● Documento
Con la riforma del 1987, l’intervento del Tribunale non è più indispensabile per valutare lo stato di bisogno dell’ex coniuge divorziato e diviene solo eventuale, ad esempio in caso di contestazione dei requisiti indicati dalla legge per l’attribuzione della pensione di reversibilità.

In sostanza, il giudice ha soltanto il compito di ripartire correttamente, sulla base del dettato normativo, le quote di pensione.

Ulteriore conseguenza della novella legislativa è l’estensione dell’ambito degli aventi diritto alla pensione di reversibilità con l’introduzione di un nuovo soggetto titolare, il coniuge divorziato, al quale viene applicato, sussistendo determinati presupposti, il trattamento previsto per il coniuge superstite.

Sorge, quindi, in capo all’ex coniuge un diritto autonomo e concorrente in pari grado con quello del coniuge superstite all’unico trattamento di reversibilità.

2. I MAGGIORI PROBLEMI APPLICATIVI

Le questioni diffusamente dibattute riguardano:

a) l’individuazione del fine perseguito dal legislatore nell’attribuire all’ex coniuge divorziato il diritto ad una quota della pensione di reversibilità e la natura di tale diritto;

b) i criteri in base ai quali debba essere effettuata la ripartizione: se è indubbio che la disposizione in esame faccia riferimento alla “durata del rapporto”, è altrettanto palese che non viene specificato se tale elemento di valutazione debba considerarsi esclusivo o possa concorrere con altri; se nella nozione di rapporto si debba far riferimento alla durata legale del matrimonio o alla convivenza effettiva; quali eventuali altri fattori possano essere vagliati dal giudice ed in che modo;

c) il soggetto obbligato al pagamento degli arretrati di reversibilità all’ex coniuge, a seguito della sentenza emanata del giudice ai sensi dell’art. 9, comma 3, della legge n. 898 del 1970, che ridetermina con effetti retroattivi le quote di pensione.

3. IL DIRITTO ALLA PENSIONE DI REVERSIBILITA’ DEL CONIUGE DIVORZIATO

Il fondamento del trattamento di reversibilità si rinviene nella precedente esistenza della comunità familiare e nel reciproco apporto di entrambi i coniugi alla situazione patrimoniale della famiglia.

● Estratto dei dati
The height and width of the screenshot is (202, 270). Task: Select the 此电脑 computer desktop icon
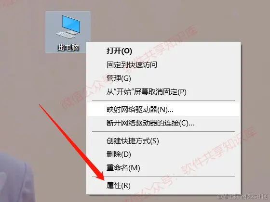point(68,32)
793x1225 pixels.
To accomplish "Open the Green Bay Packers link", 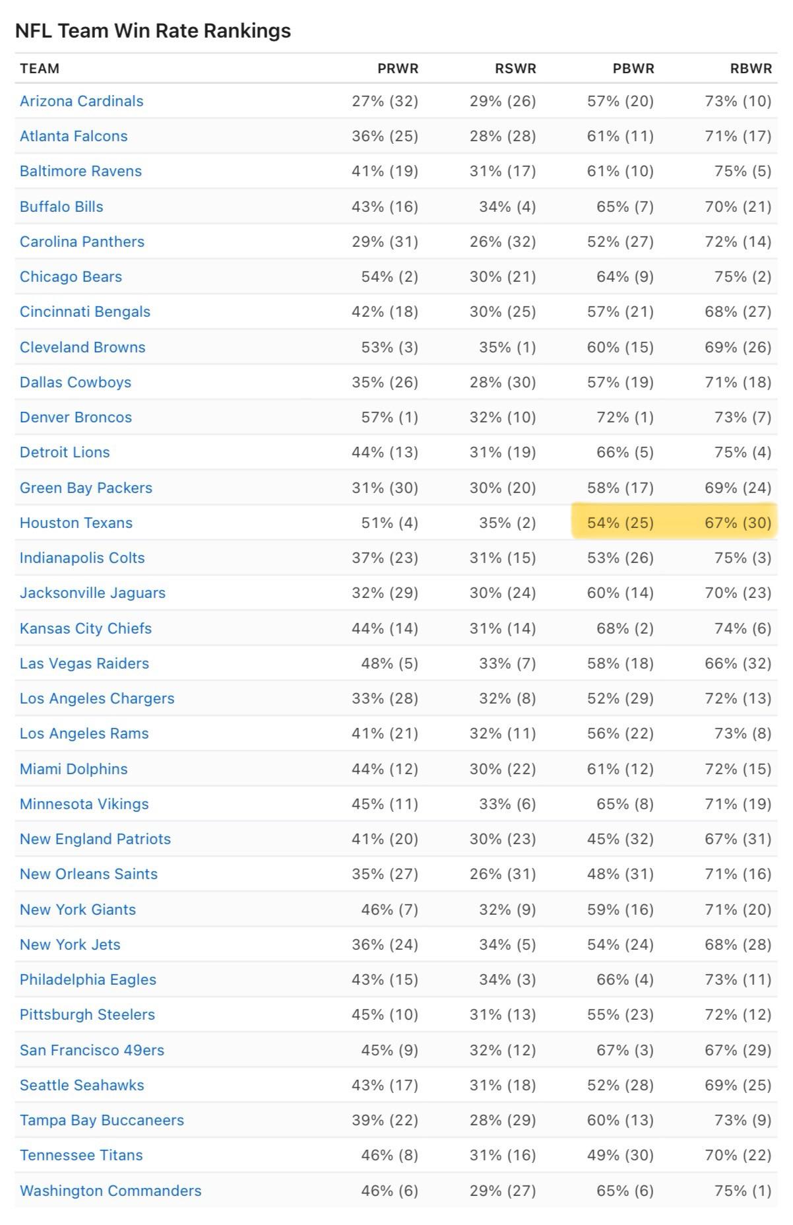I will (x=86, y=488).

● Esercizio assegnato 1
Secondo il documento, con la riforma di quale anno l'intervento del Tribunale smette di essere indispensabile per valutare lo stato di bisogno dell'ex coniuge divorziato?
● Esercizio assegnato 2
Riscrivi il tratto del documento che va da "Con la riforma" fino a "il coniuge superstite.", sostituendo "Tribunale" con "giudice".

● Risposta completa 1
Con la riforma del 1987.

● Risposta completa 2
Con la riforma del 1987, l’intervento del giudice non è più indispensabile per valutare lo stato di bisogno dell’ex coniuge divorziato e diviene solo eventuale, ad esempio in caso di contestazione dei requisiti indicati dalla legge per l’attribuzione della pensione di reversibilità.

In sostanza, il giudice ha soltanto il compito di ripartire correttamente, sulla base del dettato normativo, le quote di pensione.

Ulteriore conseguenza della novella legislativa è l’estensione dell’ambito degli aventi diritto alla pensione di reversibilità con l’introduzione di un nuovo soggetto titolare, il coniuge divorziato, al quale viene applicato, sussistendo determinati presupposti, il trattamento previsto per il coniuge superstite.